In the meantime, I’m watching a movie called The Midnight Sky in installments. Some movies, even when they’re good, simply can’t hold my attention that long, and I can only watch them a few scenes at a time. I’m doing that with this movie. And it’s interesting so far; George Clooney is a scientist with a terminal disease, working in an Arctic research station. And there’s a nuclear war, and everyone at the research station leaves to be with their families, but George Clooney stays behind because (a) he’s dying anyway, and (b) he hasn’t anyone to return to.
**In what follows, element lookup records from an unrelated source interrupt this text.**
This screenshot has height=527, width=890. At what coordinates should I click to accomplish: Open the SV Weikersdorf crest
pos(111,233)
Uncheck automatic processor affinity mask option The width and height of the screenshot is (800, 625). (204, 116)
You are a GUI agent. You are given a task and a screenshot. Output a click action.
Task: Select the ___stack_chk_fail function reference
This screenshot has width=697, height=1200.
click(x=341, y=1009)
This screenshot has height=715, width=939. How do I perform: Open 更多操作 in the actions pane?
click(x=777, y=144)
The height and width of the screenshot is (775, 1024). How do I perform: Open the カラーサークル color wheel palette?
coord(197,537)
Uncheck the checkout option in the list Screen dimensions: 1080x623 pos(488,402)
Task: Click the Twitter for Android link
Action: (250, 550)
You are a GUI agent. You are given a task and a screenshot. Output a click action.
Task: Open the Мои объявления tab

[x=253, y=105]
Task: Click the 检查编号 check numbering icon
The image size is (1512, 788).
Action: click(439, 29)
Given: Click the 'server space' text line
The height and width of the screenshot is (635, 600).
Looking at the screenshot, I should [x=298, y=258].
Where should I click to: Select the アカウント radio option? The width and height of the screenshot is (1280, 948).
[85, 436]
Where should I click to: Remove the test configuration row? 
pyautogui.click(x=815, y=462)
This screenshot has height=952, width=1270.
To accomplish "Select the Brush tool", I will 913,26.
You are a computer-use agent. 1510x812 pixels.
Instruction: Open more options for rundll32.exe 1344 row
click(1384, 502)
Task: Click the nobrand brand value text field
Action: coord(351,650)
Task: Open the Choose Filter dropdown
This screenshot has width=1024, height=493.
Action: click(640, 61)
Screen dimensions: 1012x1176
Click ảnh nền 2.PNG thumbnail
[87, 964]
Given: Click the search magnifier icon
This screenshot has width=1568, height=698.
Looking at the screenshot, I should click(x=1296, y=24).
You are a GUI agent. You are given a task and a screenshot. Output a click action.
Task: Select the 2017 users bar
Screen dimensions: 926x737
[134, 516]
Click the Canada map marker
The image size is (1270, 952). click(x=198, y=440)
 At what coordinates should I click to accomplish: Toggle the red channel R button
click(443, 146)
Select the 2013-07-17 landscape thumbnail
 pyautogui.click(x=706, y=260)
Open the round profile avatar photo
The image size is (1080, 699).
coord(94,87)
After a couple of days he discovers a little girl stayed behind when everyone else left, and now he’s got to take care of her. (Having a child in your movie is a treacherous thing, but the potential negative effects of this one are ameliorated somewhat by the fact that she doesn’t speak.) Meanwhile, there’s a spaceship returning to earth from deep space, (This is a science fiction movie!) and they’re wondering why the hell they can’t raise anyone on earth by radio. I’m about halfway through the movie now. Based on the movie’s tone, I don’t think George Clooney is going to find a miracle cure for whatever’s ailing him, but I am curious to see what happens to the little mute girl. Will advise!
I really hope you’re staying safe and warm, and have plenty of water and electricity! I’m about to get my day started, watch another ten minutes of movie, and do laundry. All my love to you both!